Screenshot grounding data
##############################

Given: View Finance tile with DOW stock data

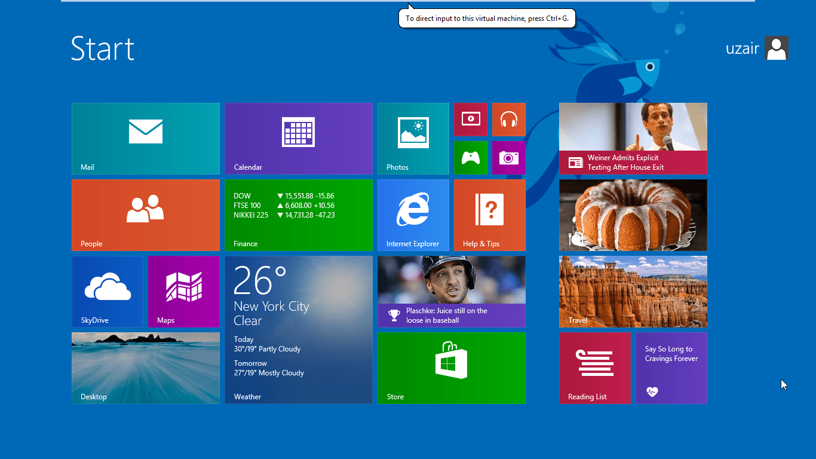Looking at the screenshot, I should pos(299,215).
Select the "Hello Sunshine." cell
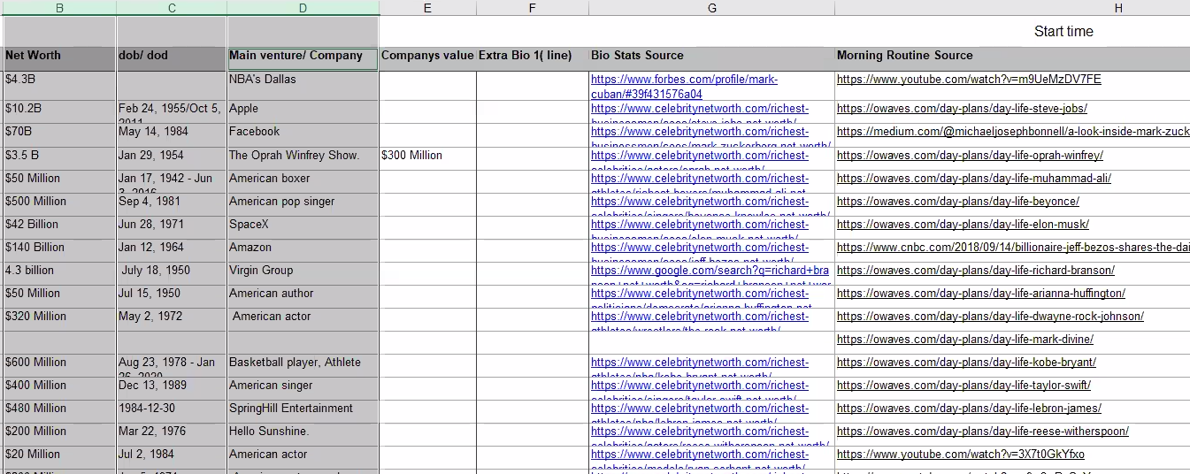1190x474 pixels. [269, 432]
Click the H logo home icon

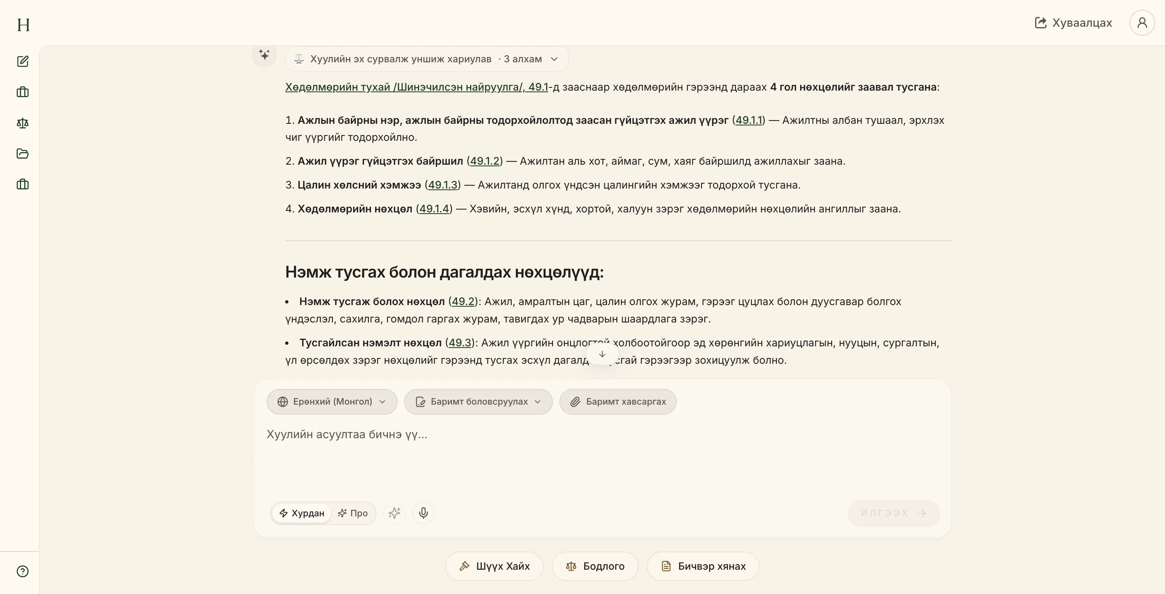23,24
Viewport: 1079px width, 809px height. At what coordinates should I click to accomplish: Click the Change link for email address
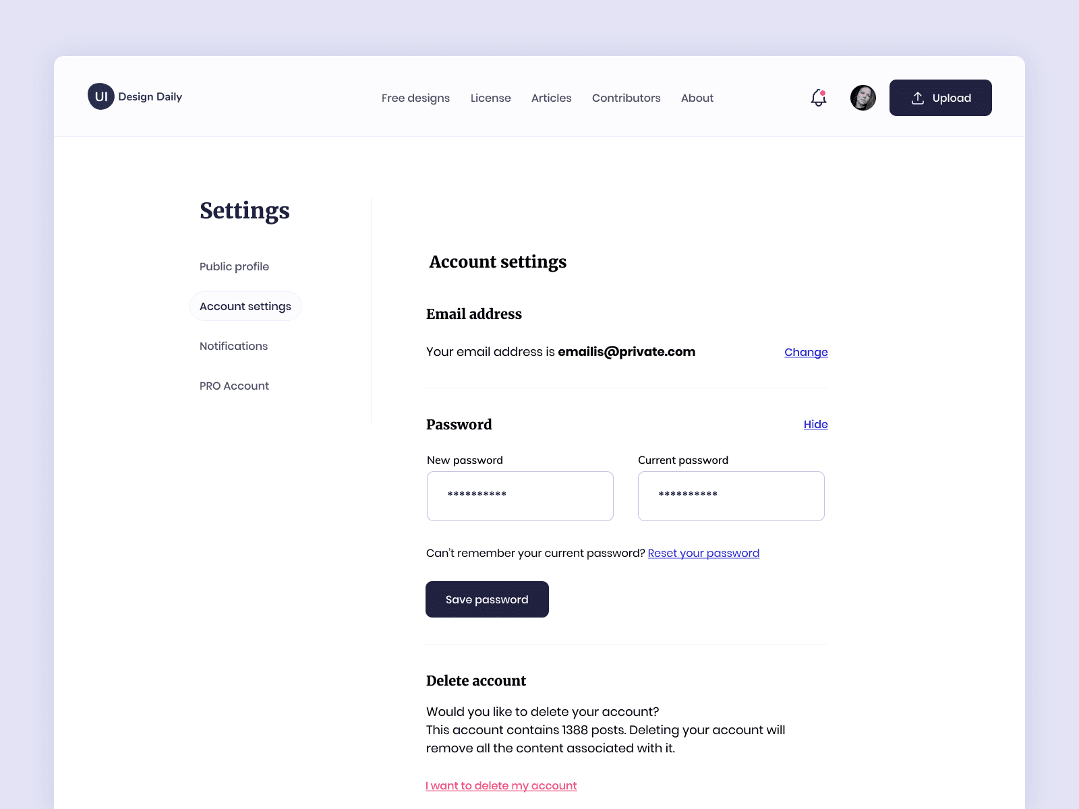pyautogui.click(x=806, y=352)
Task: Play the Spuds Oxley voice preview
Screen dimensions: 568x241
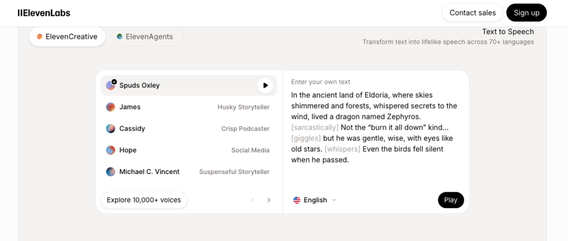Action: coord(266,85)
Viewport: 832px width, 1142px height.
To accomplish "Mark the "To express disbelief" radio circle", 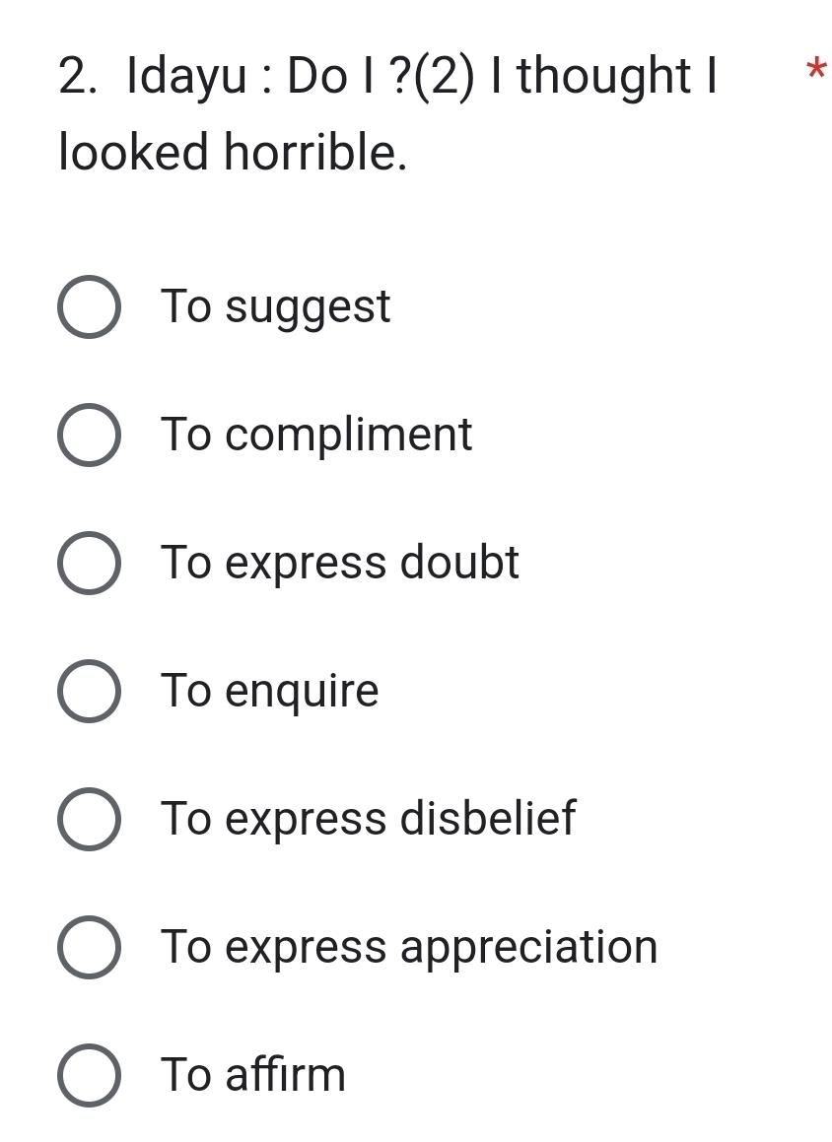I will tap(90, 819).
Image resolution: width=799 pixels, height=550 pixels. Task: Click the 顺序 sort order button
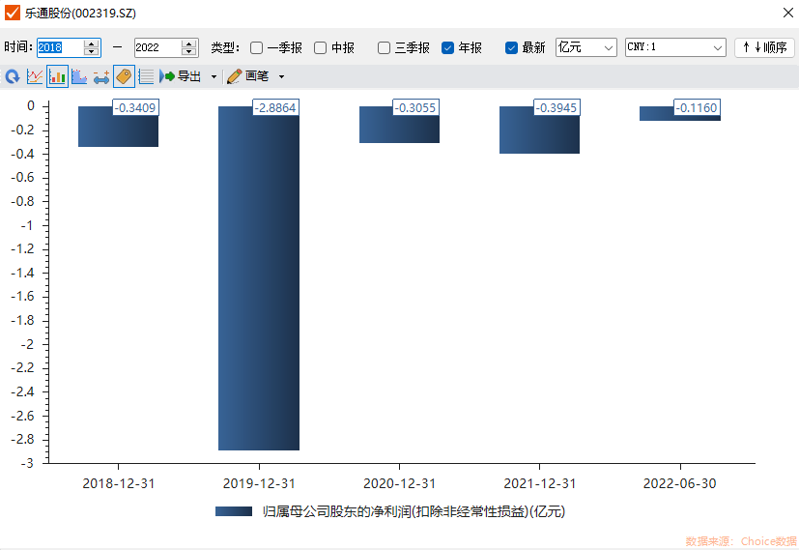[x=764, y=47]
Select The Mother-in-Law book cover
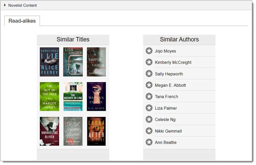The image size is (256, 165). pos(73,97)
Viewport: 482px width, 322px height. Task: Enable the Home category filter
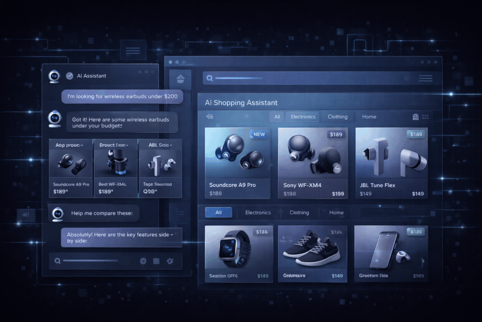click(369, 116)
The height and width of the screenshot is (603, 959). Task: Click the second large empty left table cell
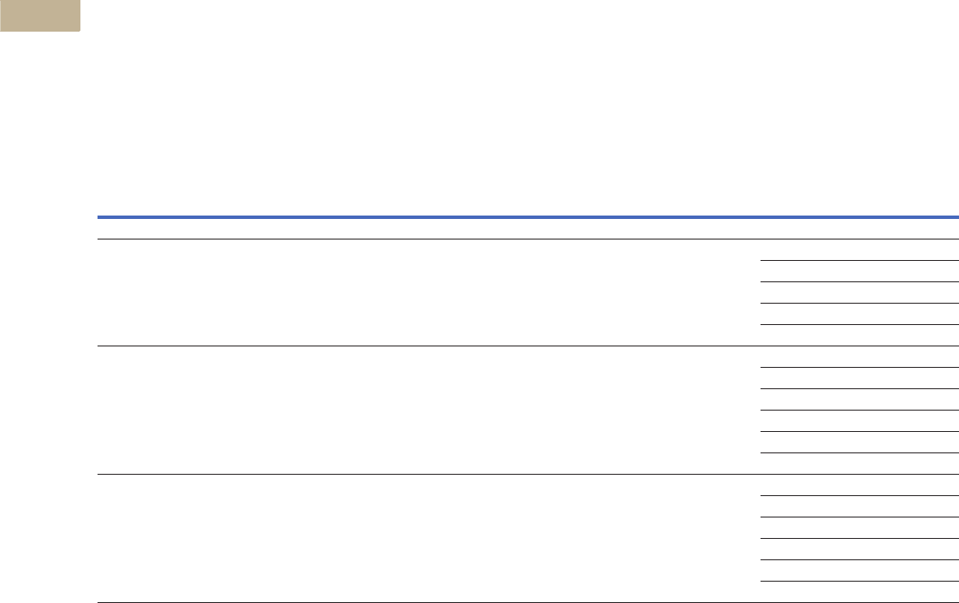click(x=429, y=410)
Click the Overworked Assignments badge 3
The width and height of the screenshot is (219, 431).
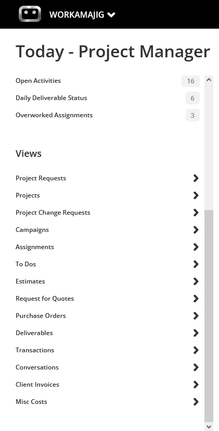pos(192,115)
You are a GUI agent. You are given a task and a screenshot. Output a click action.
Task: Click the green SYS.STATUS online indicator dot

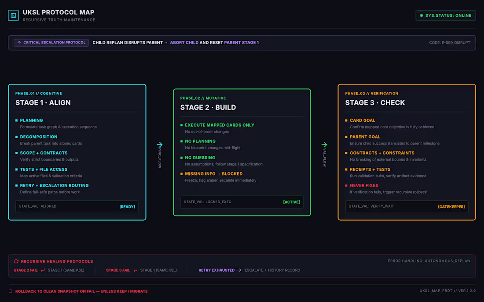(422, 15)
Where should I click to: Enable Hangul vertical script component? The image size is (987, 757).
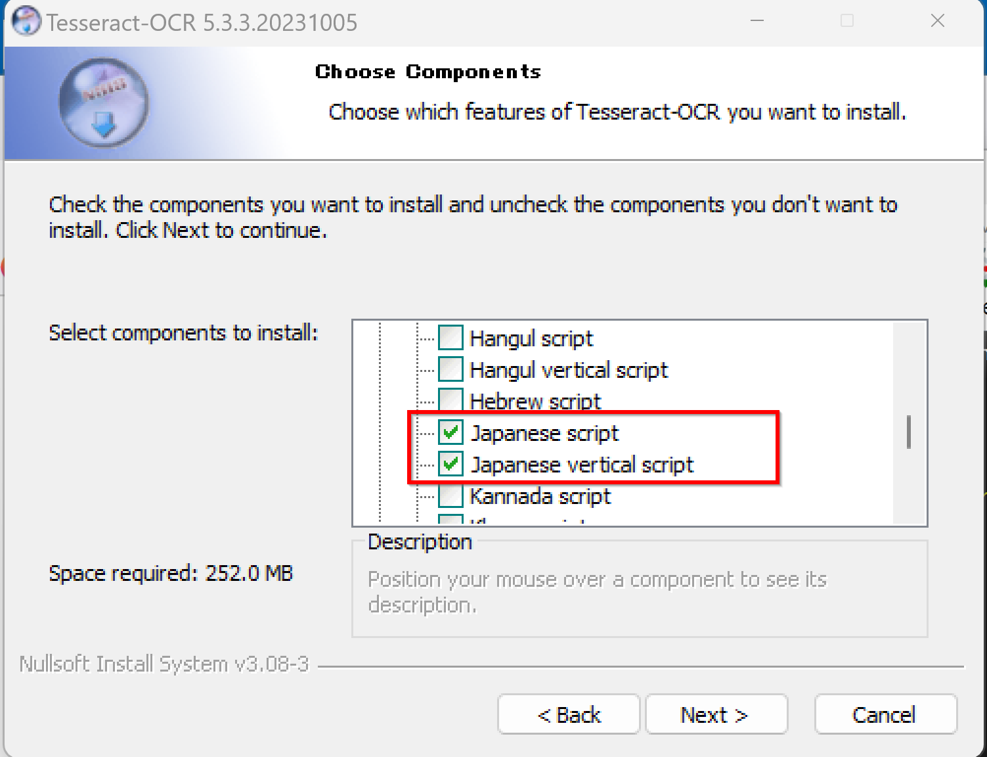[x=450, y=369]
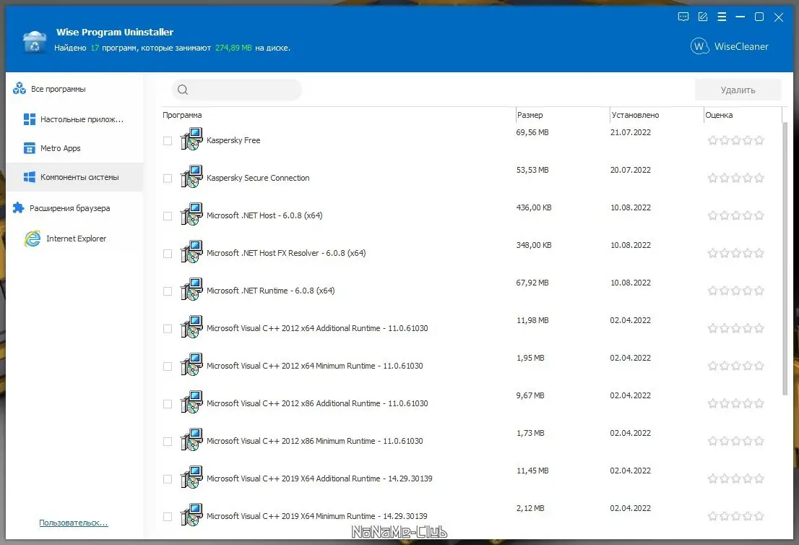
Task: Select the "Настольные прилож..." sidebar icon
Action: click(x=30, y=119)
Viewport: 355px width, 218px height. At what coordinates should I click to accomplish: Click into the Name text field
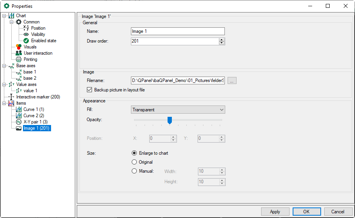(x=178, y=31)
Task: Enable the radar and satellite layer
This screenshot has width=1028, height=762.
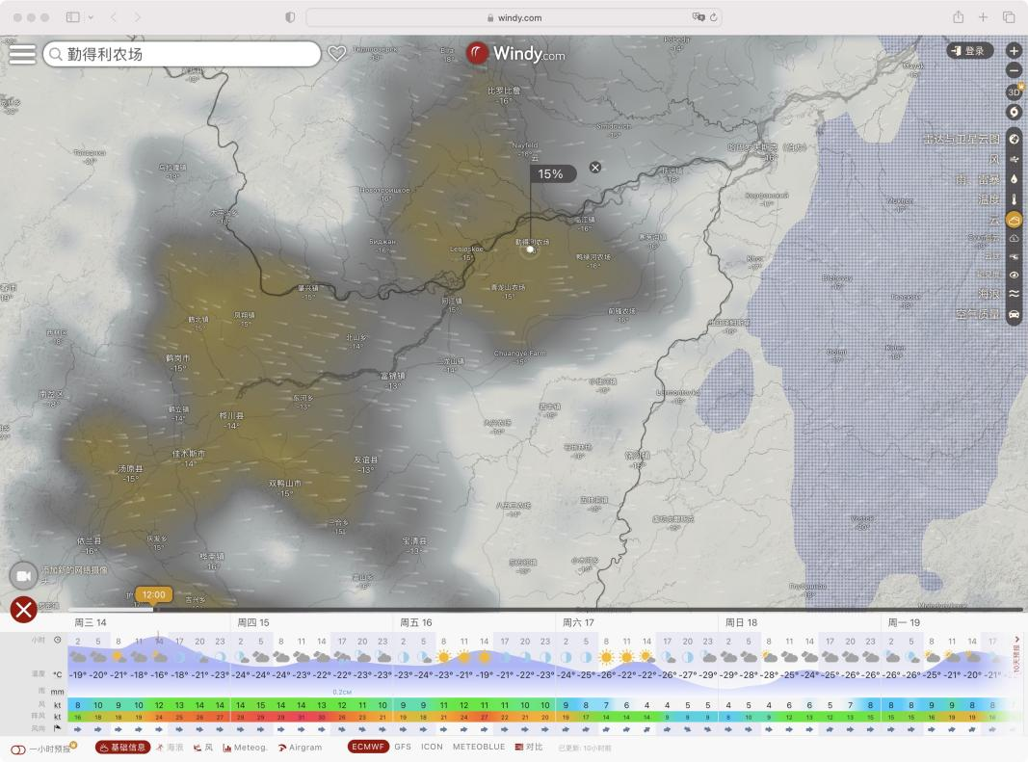Action: [1014, 139]
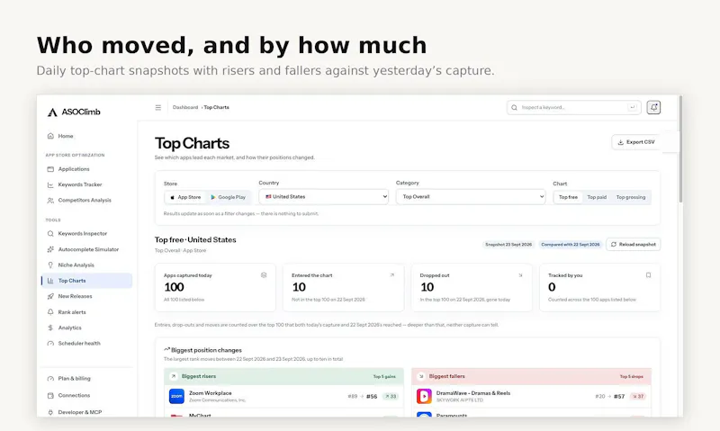Screen dimensions: 720x431
Task: Expand the Category dropdown showing Top Overall
Action: pyautogui.click(x=471, y=196)
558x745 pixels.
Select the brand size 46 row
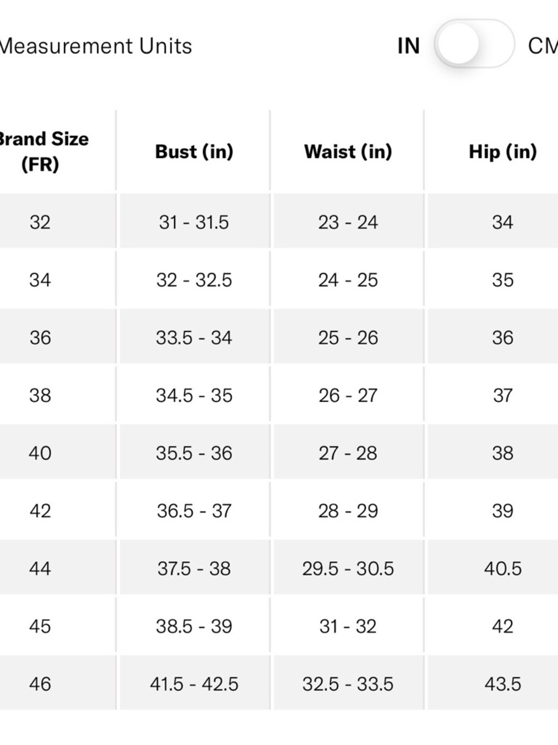coord(279,684)
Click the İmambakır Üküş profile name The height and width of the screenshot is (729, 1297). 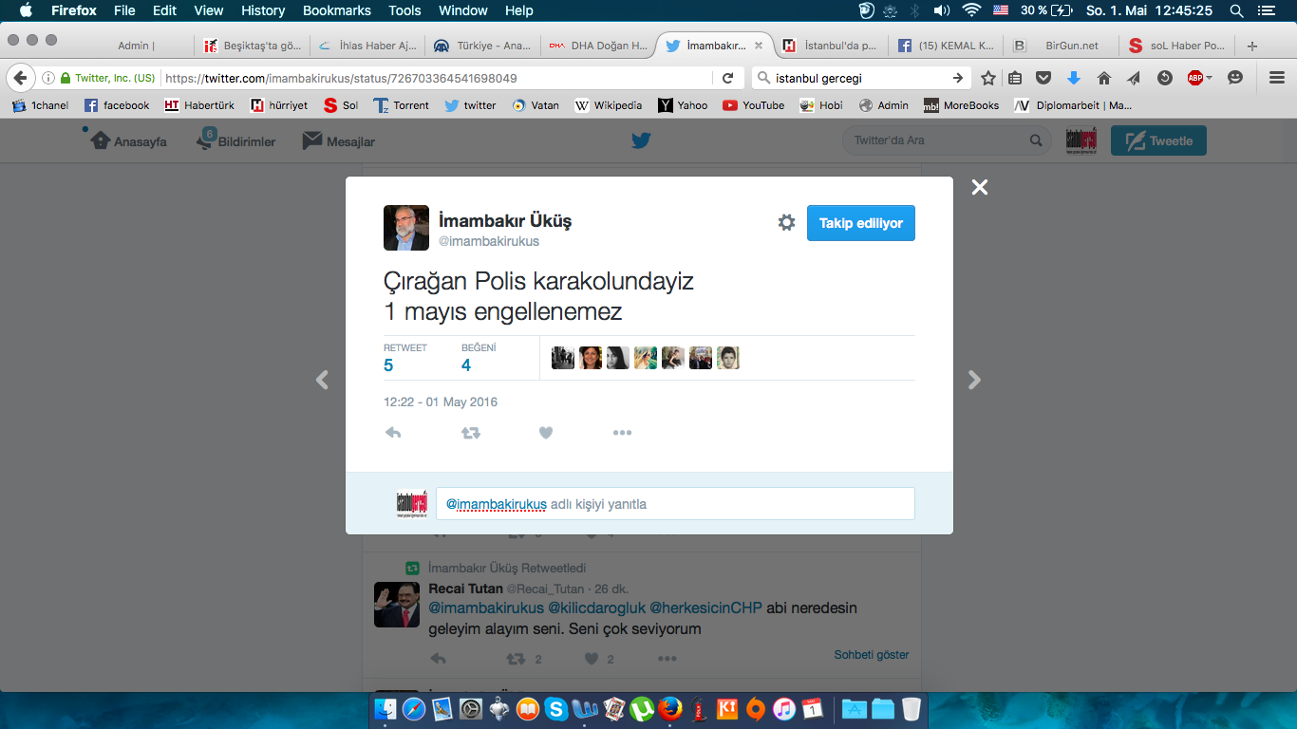pos(505,221)
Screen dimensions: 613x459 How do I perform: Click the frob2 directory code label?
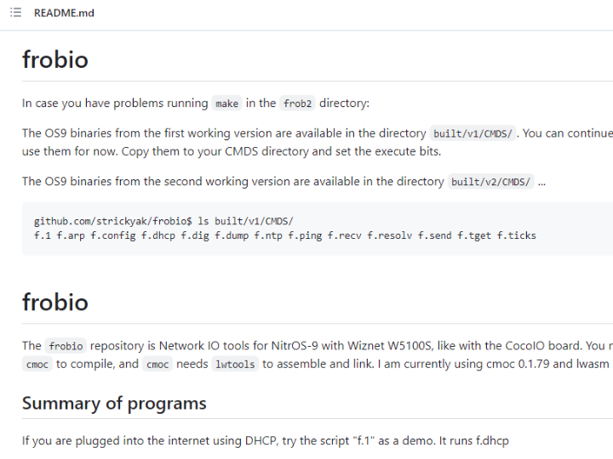tap(297, 104)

##############################

#### [What the exercise asks]
Pictures stay out. Repeat only the lines from the beginning of the data through the line that has "Task: Play the Spuds Oxley voice preview".

#### [Solution for this exercise]
Given: View Finance tile with DOW stock data

Looking at the screenshot, I should pos(299,215).
Select the "Hello Sunshine." cell
1190x474 pixels. [269, 432]
Click the H logo home icon

23,24
Viewport: 1079px width, 809px height. At what coordinates should I click to accomplish: Click the Change link for email address
pyautogui.click(x=806, y=352)
Task: Play the Spuds Oxley voice preview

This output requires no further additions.